> **Exercise description**:
The expected output is an exact copy of the lines from the one containing "Click the application icon in title bar" to the final line below, minus any pictures.

> **Material supplied**:

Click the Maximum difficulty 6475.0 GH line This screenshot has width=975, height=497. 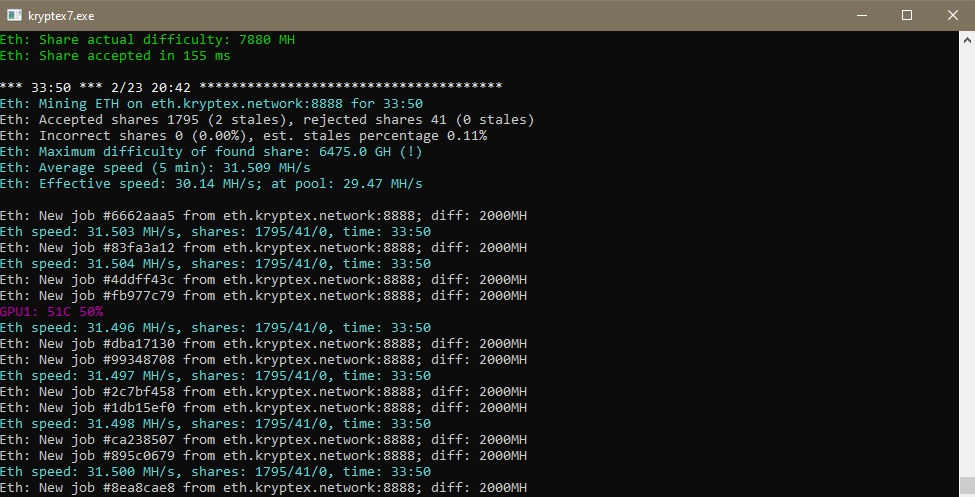225,151
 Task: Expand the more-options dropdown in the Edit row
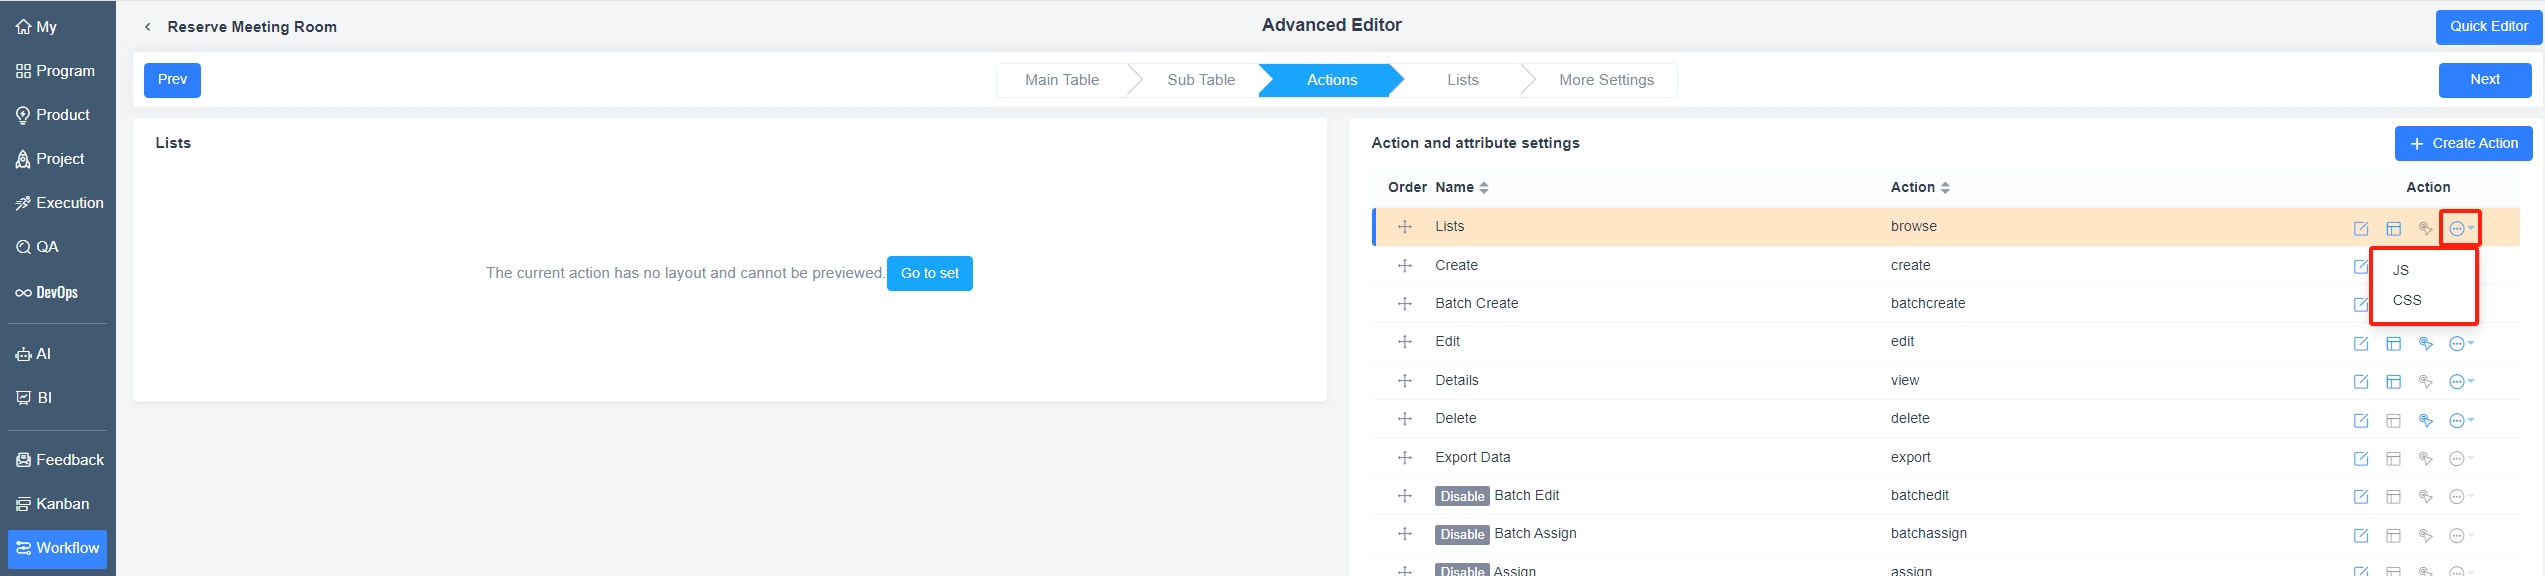(2460, 344)
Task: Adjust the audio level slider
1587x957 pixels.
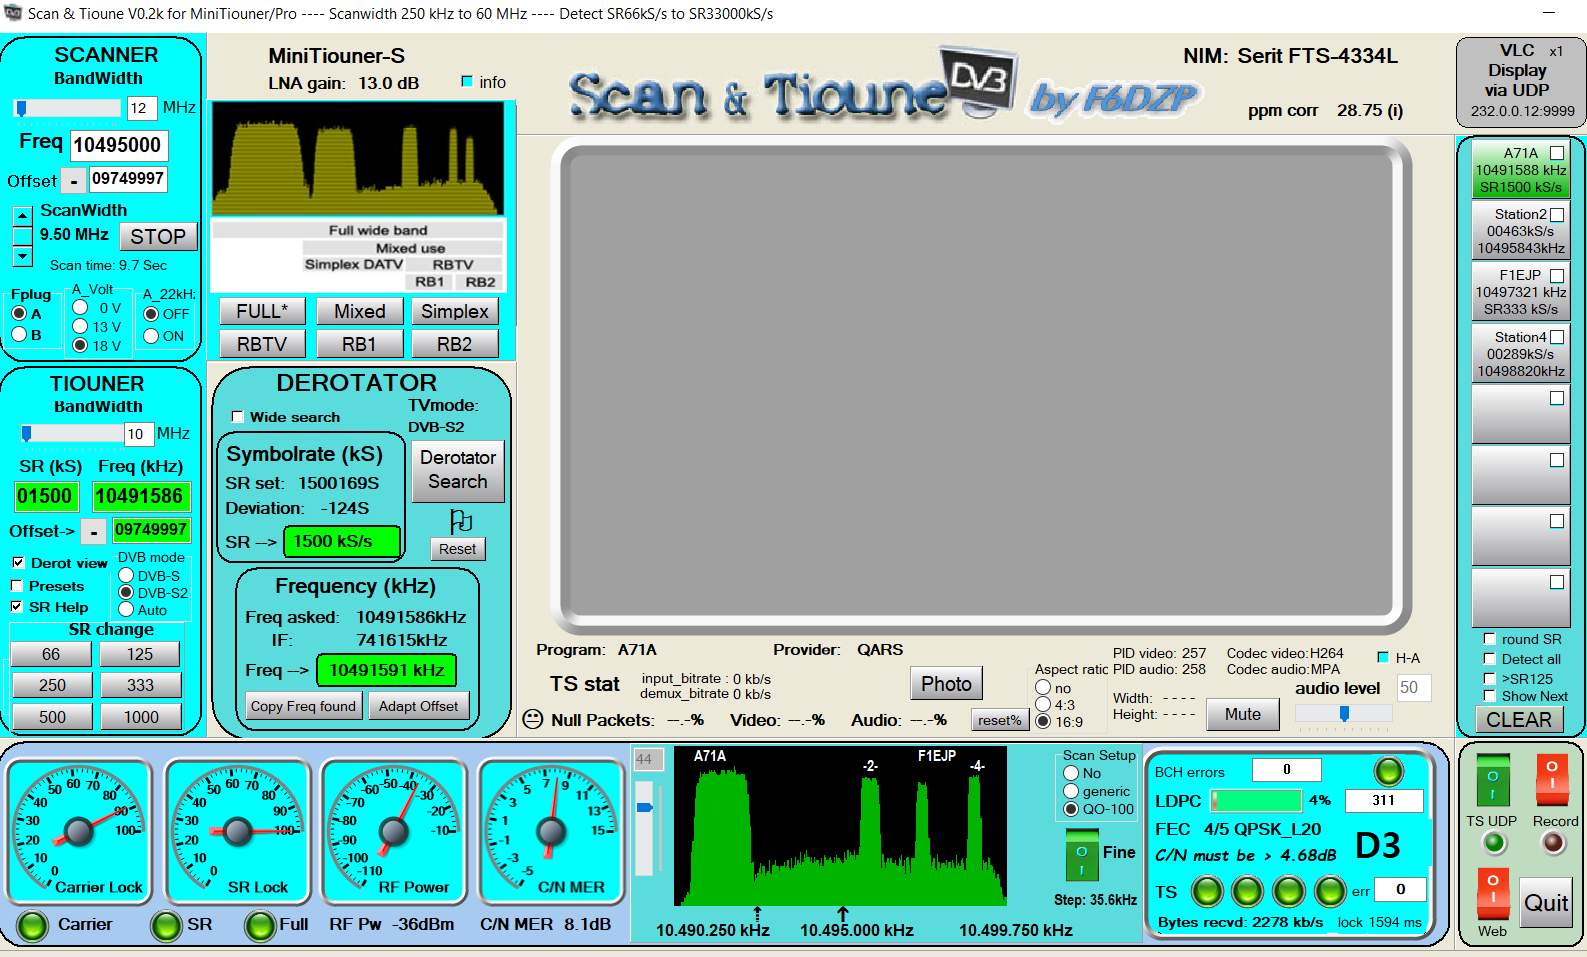Action: point(1344,713)
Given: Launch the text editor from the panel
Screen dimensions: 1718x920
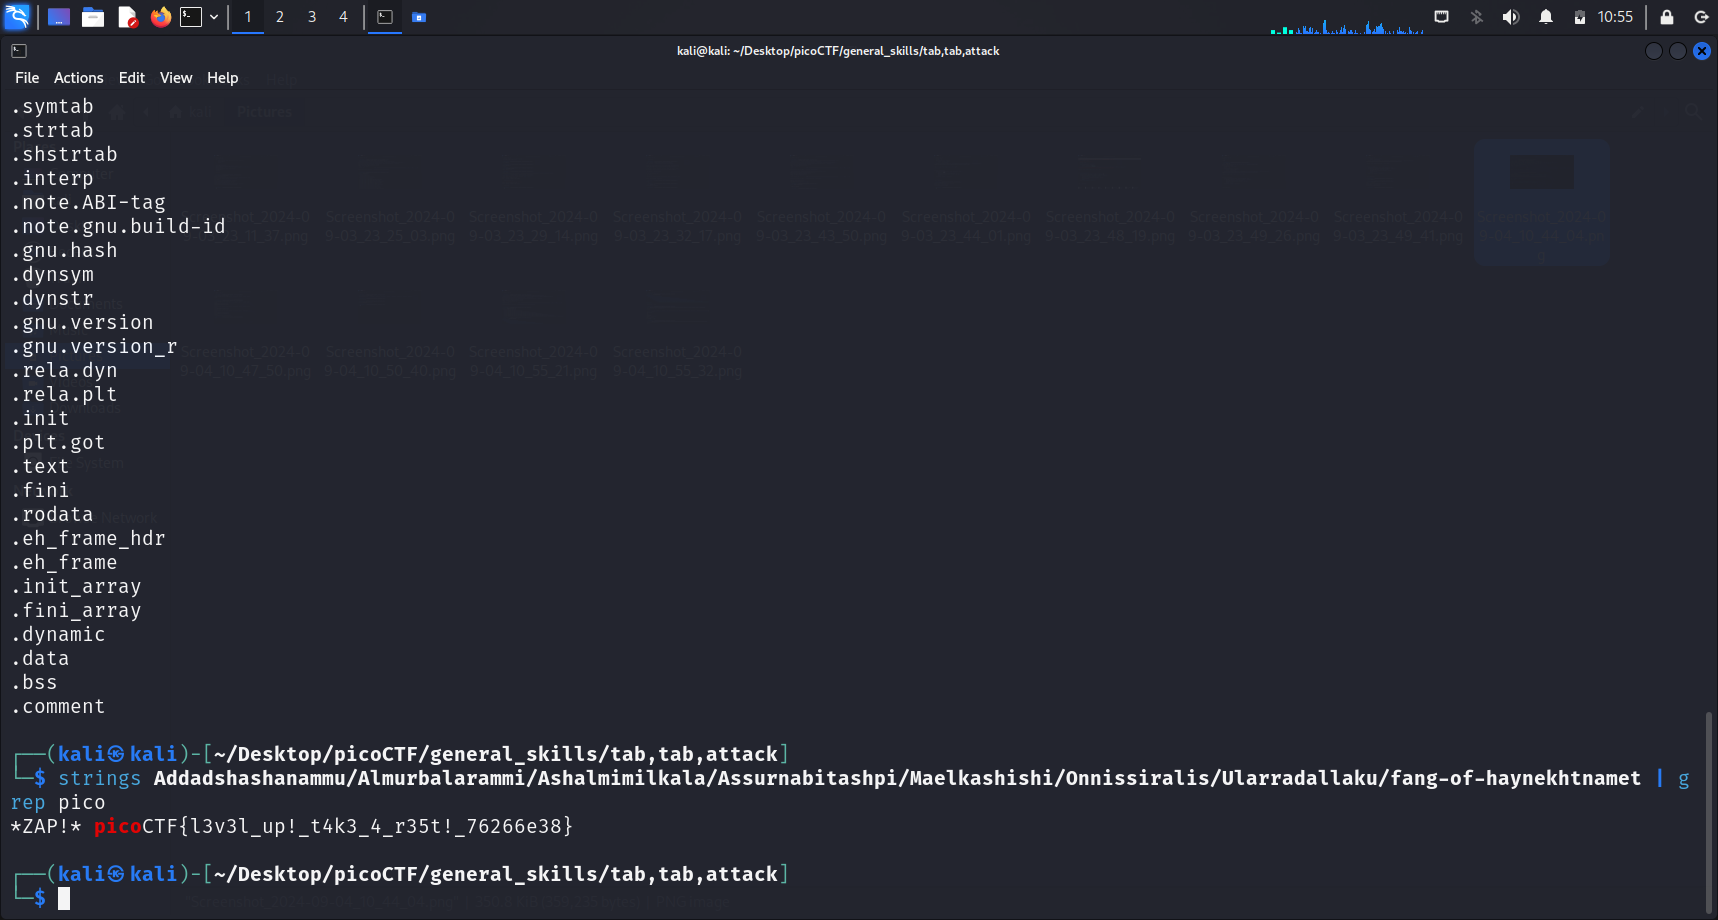Looking at the screenshot, I should 127,17.
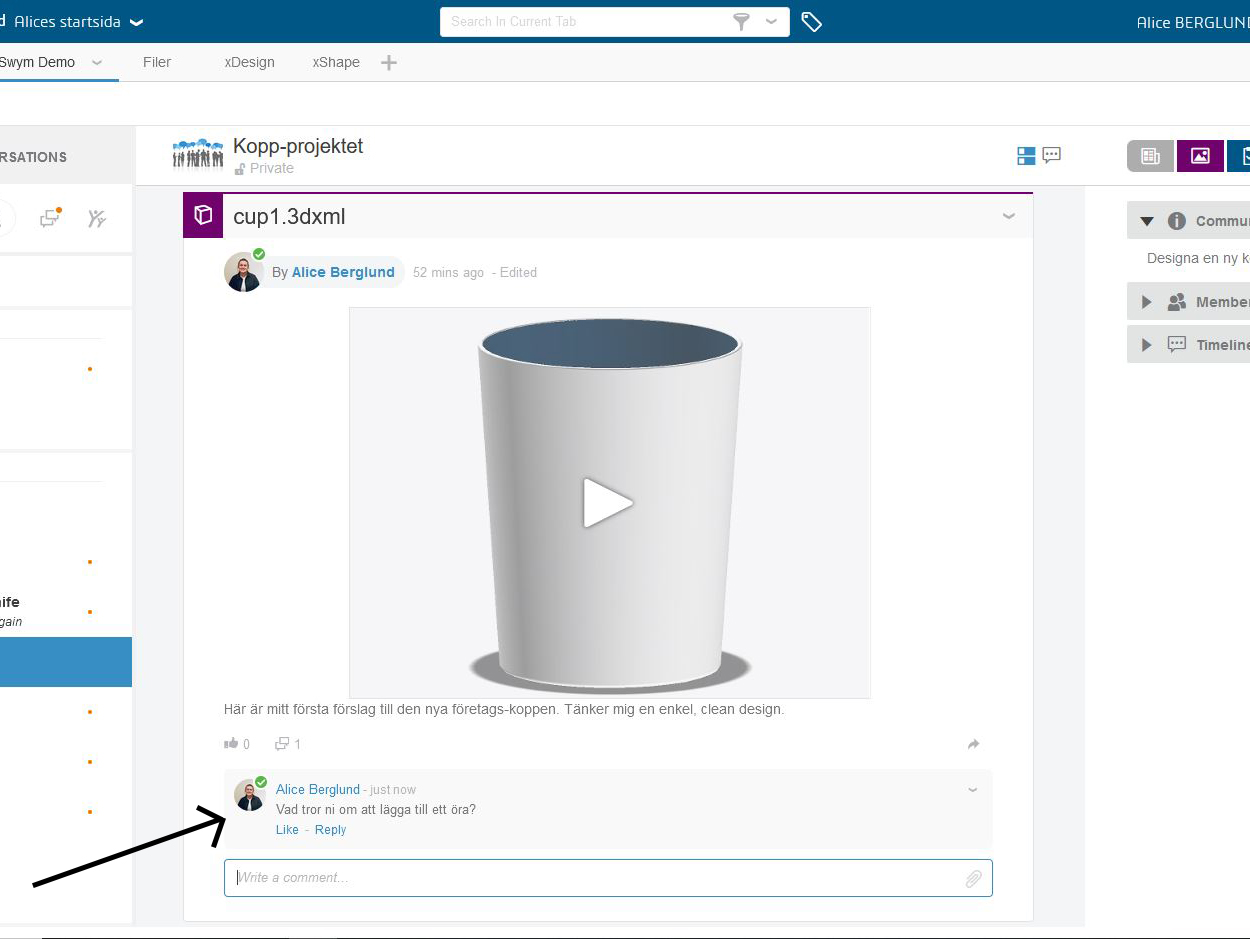Click the tag icon beside search bar
The width and height of the screenshot is (1250, 939).
(x=812, y=22)
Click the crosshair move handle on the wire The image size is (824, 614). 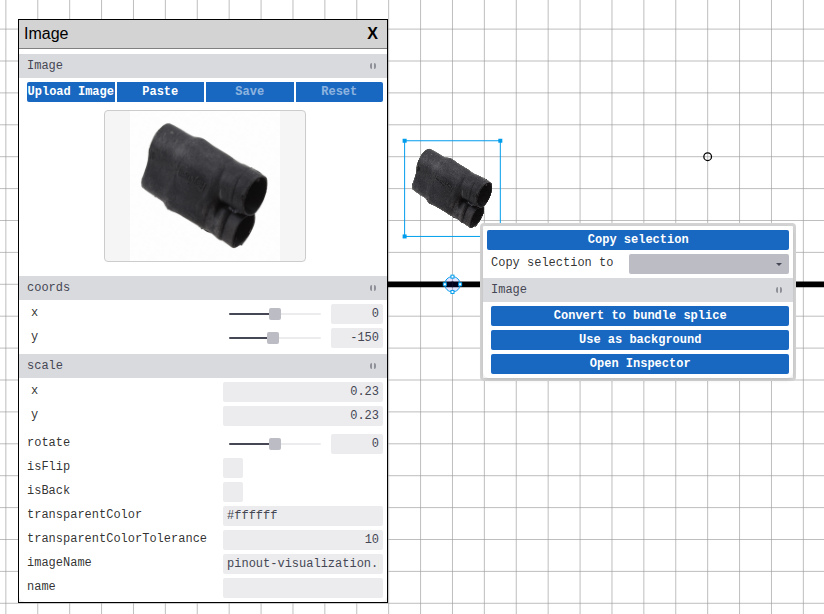point(452,284)
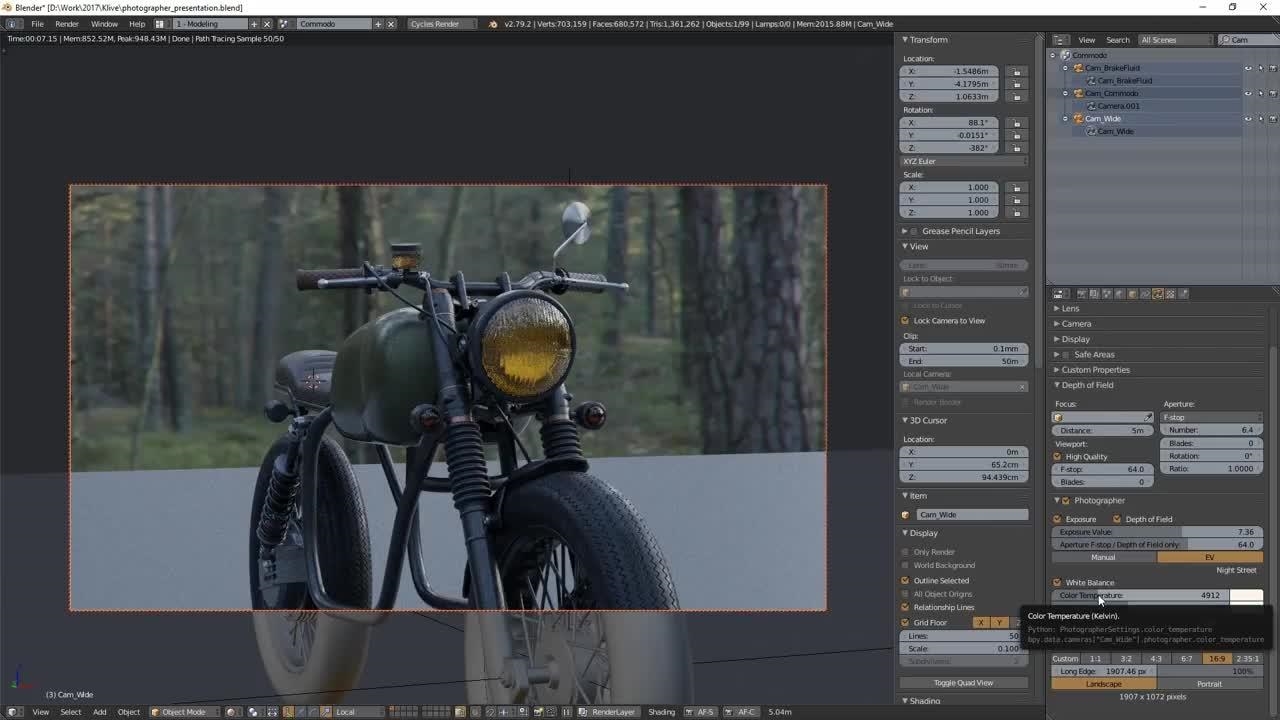
Task: Click the restrict render icon for Cam_Wide
Action: tap(1272, 119)
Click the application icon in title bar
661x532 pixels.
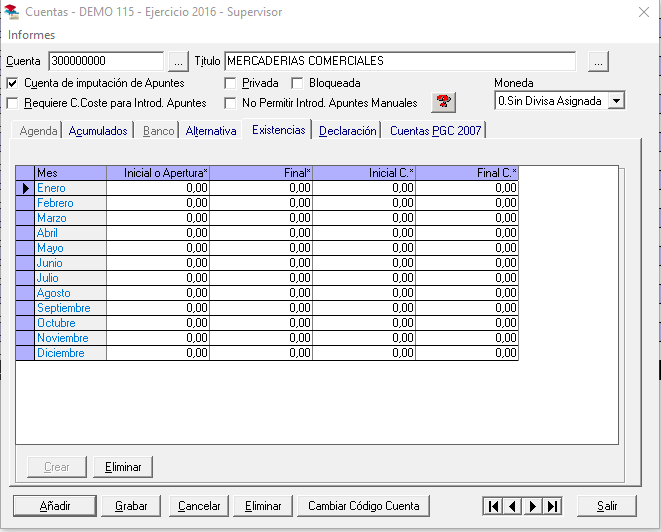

> **Answer box**:
Click the application icon in title bar
661x532 pixels.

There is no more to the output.